(Source information begins)

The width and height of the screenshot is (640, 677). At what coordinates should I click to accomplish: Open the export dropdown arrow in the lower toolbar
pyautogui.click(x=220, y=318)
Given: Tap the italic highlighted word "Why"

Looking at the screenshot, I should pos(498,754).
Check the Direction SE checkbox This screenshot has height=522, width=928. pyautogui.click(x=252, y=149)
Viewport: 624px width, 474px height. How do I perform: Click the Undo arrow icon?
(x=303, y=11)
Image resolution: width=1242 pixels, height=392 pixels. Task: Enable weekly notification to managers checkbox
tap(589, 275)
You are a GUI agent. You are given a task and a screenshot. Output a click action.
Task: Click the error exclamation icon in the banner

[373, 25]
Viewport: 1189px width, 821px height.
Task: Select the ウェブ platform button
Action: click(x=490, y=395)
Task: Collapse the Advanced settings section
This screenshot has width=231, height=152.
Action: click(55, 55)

(Source information ends)

Reproduce the lines from the one containing "You are a GUI" to the end of the entries, keeping both ends and adding nothing.

You are a GUI agent. You are given a task and a screenshot. Output a click action.
Task: Click the error exclamation icon in the banner

[373, 25]
Viewport: 1189px width, 821px height.
Task: Select the ウェブ platform button
Action: click(x=490, y=395)
Task: Collapse the Advanced settings section
This screenshot has width=231, height=152.
Action: click(55, 55)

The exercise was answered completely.